Additional Tooling Requirements:

  • In additional to the usual install of LLVM and clang, you'll need lld. All should be at least v11 or later (codegen will be improved under LLVM v12/trunk, at least as of July 2020).
  • Locally-installed version of Emscripten, 1.39.19+

Note that for all of the above, earlier versions might work, but have not been tested.

AOT Limitations

Halide outputs a Wasm object (.o) or static library (.a) file, much like any other architecture; to use it, of course, you must link it to suitable calling code. Additionally, you must link to something that provides an implementation of libc; as a practical matter, this means using the Emscripten tool to do your linking, as it provides the most complete such implementation we're aware of at this time.

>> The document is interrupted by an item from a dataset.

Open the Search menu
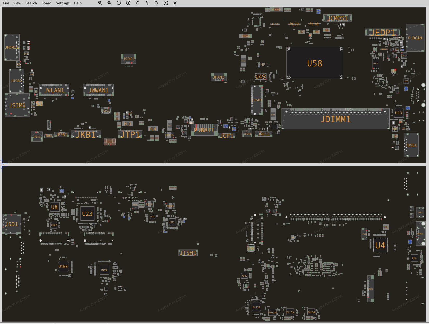 coord(31,3)
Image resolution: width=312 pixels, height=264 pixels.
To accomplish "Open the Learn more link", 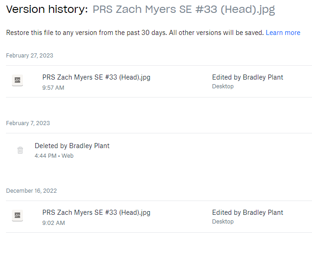I will pos(283,33).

  • Halide ahead-of-time tests assume/require that you have Emscripten installed and available on your system, with the EMSDK environment variable set properly.

JIT Limitations

It's important to reiterate that the WebAssembly JIT mode is not (and will never be) appropriate for anything other than limited self tests, for a number of reasons:

  • It actually uses an interpreter (from the WABT toolkit [https://github.com/WebAssembly/wabt]) to execute wasm bytecode; not surprisingly, this can be very slow.
  • Wasm effectively runs in a private, 32-bit memory address space; while the host has access to that entire space, the reverse is not true, and thus any define_extern calls require copying all halide_buffer_t data across the Wasm<->host boundary in both directions. This has severe implications for existing benchmarks, which don't currently attempt to account for this extra overhead. (This could possibly be improved by modeling the Wasm JIT's buffer support as a device model that would allow lazy copy-on-demand.)
  • Host functions used via define_extern or HalideExtern cannot accept or return values that are pointer types or 64-bit integer types; this includes things like const char * and user_context. Fixing this is tractable, but is currently omitted as the fix is nontrivial and the tests that are affected are mostly non-critical. (Note that halide_buffer_t* is explicitly supported as a special case, however.)
  • Threading isn't supported at all (yet); all parallel() schedules will be run serially.
  • The .async() directive isn't supported at all, not even in serial-emulation mode.
  • You can't use Param<void *> (or any other arbitrary pointer type) with the Wasm jit.
  • You can't use Func.debug_to_file(), Func.set_custom_do_par_for(), Func.set_custom_do_task(), or Func.set_custom_allocator().
  • The implementation of malloc() used by the JIT is incredibly simpleminded and unsuitable for anything other than the most basic of tests.
  • GPU usage (or any buffer usage that isn't 100% host-memory) isn't supported at all yet. (This should be doable, just omitted for now.)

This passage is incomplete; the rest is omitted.